HOW TO COMPLETE THIS TASK ▸ Update the material from its first line through the line containing "The height and width of the screenshot is (946, 998).", changing "GUI agent" to "desktop assistant" and keeping everything else the same.
---*---
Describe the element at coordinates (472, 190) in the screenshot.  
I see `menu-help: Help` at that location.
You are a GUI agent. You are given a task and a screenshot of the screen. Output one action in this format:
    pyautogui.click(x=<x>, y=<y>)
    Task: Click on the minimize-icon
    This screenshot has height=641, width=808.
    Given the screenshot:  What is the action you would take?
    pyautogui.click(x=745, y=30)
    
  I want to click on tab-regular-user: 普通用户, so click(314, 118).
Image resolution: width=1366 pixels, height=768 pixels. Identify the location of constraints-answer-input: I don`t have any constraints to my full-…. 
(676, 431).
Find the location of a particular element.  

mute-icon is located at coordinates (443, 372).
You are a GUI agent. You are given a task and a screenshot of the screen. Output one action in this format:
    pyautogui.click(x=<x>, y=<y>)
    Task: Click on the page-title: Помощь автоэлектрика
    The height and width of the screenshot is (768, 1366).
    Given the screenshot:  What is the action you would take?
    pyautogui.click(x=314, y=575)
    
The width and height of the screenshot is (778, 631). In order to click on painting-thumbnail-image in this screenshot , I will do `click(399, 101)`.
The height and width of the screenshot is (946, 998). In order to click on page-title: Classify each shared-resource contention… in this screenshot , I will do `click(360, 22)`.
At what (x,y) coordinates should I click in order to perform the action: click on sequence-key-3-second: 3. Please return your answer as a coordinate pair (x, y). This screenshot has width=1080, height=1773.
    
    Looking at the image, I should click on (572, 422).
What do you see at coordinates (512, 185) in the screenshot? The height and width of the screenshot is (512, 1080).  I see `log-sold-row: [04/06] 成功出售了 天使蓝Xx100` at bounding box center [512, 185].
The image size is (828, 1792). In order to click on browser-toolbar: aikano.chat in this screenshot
---*---
SOLUTION TO THIS TASK ▸
Describe the element at coordinates (472, 190) in the screenshot.  
I see `menu-help: Help` at that location.
You are a desktop assistant. You are given a task and a screenshot of the screen. Output one action in this format:
    pyautogui.click(x=<x>, y=<y>)
    Task: Click on the minimize-icon
    This screenshot has height=641, width=808.
    Given the screenshot:  What is the action you would take?
    pyautogui.click(x=745, y=30)
    
  I want to click on tab-regular-user: 普通用户, so click(314, 118).
Image resolution: width=1366 pixels, height=768 pixels. Identify the location of constraints-answer-input: I don`t have any constraints to my full-…. 
(676, 431).
Find the location of a particular element.  

mute-icon is located at coordinates (443, 372).
You are a desktop assistant. You are given a task and a screenshot of the screen. Output one action in this format:
    pyautogui.click(x=<x>, y=<y>)
    Task: Click on the page-title: Помощь автоэлектрика
    The height and width of the screenshot is (768, 1366).
    Given the screenshot:  What is the action you would take?
    pyautogui.click(x=314, y=575)
    
The width and height of the screenshot is (778, 631). In order to click on painting-thumbnail-image in this screenshot , I will do `click(399, 101)`.
The height and width of the screenshot is (946, 998). In order to click on page-title: Classify each shared-resource contention… in this screenshot , I will do `click(360, 22)`.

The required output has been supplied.